Work to complete
Below this line is a set of entries; quote exactly the lines from the line that contains "Реклама (827, 1647)" to the line that contains "[Youtube] (871, 2470)", both lines included.

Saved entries
○ ○ ○ ○ ○ ○ ○

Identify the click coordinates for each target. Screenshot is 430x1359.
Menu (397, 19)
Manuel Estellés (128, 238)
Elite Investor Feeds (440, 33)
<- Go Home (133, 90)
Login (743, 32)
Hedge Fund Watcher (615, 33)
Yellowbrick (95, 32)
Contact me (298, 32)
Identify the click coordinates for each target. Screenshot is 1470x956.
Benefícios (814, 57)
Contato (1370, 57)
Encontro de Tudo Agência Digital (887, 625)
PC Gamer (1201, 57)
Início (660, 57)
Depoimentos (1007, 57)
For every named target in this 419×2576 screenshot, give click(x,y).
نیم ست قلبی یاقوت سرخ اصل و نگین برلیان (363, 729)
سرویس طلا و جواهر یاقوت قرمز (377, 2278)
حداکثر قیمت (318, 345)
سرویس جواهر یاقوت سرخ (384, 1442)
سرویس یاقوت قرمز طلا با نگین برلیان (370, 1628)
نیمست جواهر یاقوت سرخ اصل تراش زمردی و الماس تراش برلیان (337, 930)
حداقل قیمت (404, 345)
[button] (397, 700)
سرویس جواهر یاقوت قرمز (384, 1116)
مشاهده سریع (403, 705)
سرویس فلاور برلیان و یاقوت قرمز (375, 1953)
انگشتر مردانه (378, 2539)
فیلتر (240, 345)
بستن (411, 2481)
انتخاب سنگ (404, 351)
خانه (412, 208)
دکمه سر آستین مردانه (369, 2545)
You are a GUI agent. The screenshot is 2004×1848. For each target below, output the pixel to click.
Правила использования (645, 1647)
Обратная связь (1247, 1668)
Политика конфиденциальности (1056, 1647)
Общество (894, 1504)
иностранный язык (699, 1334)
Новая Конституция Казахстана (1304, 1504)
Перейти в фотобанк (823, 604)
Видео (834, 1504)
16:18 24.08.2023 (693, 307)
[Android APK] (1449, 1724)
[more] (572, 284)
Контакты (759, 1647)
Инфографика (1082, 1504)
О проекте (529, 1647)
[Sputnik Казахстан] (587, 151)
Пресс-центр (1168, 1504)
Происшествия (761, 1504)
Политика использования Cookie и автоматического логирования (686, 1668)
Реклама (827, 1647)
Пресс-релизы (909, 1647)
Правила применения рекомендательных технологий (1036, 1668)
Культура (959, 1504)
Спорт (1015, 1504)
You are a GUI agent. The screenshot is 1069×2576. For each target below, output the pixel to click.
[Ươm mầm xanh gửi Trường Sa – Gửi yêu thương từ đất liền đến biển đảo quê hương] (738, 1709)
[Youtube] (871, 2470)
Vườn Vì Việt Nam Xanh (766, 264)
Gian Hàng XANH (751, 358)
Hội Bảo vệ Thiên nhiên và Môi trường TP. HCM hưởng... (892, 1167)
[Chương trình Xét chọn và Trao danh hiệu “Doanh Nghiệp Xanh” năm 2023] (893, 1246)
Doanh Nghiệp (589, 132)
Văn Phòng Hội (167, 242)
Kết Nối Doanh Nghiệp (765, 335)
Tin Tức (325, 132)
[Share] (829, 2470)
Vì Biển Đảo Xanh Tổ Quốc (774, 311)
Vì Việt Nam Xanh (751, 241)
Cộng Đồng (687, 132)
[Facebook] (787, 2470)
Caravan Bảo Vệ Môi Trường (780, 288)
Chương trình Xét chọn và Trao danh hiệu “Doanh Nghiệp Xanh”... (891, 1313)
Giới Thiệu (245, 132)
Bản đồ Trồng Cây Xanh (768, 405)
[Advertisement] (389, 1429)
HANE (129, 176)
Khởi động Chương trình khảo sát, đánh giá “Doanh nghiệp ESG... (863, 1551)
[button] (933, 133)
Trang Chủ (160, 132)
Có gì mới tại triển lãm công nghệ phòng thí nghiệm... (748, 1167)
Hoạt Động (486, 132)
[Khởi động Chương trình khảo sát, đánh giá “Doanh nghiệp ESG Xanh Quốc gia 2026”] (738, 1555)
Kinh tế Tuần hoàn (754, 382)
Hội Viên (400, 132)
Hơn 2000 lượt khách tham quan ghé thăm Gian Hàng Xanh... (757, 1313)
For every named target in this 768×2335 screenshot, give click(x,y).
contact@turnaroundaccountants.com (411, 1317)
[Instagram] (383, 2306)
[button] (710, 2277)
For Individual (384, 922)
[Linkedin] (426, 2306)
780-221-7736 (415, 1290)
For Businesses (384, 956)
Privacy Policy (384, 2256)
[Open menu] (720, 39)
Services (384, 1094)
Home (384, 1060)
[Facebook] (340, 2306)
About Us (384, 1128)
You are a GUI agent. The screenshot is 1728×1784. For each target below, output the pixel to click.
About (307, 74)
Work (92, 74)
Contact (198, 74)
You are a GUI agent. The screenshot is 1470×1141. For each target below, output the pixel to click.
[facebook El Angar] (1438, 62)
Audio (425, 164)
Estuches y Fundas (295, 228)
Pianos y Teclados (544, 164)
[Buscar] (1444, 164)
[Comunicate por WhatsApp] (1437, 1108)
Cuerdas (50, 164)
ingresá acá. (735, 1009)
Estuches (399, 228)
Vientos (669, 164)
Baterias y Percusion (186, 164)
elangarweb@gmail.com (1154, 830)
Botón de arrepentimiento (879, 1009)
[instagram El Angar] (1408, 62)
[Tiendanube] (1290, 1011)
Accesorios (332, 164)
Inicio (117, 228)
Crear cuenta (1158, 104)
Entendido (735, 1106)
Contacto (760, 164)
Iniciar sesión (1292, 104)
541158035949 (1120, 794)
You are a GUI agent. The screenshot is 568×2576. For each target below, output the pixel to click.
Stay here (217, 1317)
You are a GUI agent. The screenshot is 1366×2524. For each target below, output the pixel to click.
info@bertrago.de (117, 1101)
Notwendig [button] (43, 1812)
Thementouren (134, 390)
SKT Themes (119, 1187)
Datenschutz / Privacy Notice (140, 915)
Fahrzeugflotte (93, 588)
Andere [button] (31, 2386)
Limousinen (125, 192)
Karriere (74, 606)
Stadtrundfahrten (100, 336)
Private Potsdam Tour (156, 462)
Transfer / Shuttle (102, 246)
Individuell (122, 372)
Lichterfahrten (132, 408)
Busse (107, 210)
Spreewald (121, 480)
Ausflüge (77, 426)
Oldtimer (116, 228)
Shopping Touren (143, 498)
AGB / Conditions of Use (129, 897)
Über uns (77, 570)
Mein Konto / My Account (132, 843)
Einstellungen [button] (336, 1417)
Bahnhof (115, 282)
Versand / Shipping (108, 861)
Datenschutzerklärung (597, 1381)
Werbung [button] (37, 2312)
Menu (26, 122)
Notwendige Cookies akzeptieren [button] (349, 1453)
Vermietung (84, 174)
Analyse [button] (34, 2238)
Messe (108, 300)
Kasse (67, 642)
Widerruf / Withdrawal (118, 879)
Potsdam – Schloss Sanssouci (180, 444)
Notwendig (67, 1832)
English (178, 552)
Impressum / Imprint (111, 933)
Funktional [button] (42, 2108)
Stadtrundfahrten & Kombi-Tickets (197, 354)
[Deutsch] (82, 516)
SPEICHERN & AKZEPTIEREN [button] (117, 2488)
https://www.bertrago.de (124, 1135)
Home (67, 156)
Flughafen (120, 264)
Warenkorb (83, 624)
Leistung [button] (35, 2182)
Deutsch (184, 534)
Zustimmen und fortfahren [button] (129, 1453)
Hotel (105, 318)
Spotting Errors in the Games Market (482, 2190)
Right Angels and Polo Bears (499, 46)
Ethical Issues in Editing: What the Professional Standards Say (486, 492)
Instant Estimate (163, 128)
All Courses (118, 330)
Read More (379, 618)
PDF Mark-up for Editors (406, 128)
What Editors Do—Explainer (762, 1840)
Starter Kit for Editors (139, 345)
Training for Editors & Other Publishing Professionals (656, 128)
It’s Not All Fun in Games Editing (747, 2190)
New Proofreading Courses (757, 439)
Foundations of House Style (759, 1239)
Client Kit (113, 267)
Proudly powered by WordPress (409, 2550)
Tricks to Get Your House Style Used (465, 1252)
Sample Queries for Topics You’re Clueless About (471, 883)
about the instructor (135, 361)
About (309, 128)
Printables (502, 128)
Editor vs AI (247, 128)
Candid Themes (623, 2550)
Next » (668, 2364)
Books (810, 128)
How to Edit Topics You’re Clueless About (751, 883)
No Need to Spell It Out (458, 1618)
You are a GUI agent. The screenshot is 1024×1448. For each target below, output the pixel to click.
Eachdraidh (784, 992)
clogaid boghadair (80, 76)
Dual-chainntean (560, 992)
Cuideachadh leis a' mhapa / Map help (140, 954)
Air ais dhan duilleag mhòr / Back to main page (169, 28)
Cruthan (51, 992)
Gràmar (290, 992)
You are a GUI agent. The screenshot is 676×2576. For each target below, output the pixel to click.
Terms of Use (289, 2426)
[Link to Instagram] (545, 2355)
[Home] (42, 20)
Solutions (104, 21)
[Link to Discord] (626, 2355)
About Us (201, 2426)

○ ○ ○ ○ ○ ○ ○

Written answer
Реклама (827, 1647)
Пресс-релизы (909, 1647)
Правила применения рекомендательных технологий (1036, 1668)
Культура (959, 1504)
Спорт (1015, 1504)
You are a GUI agent. The screenshot is 1069×2576. For each target below, output the pixel to click.
[Ươm mầm xanh gửi Trường Sa – Gửi yêu thương từ đất liền đến biển đảo quê hương] (738, 1709)
[Youtube] (871, 2470)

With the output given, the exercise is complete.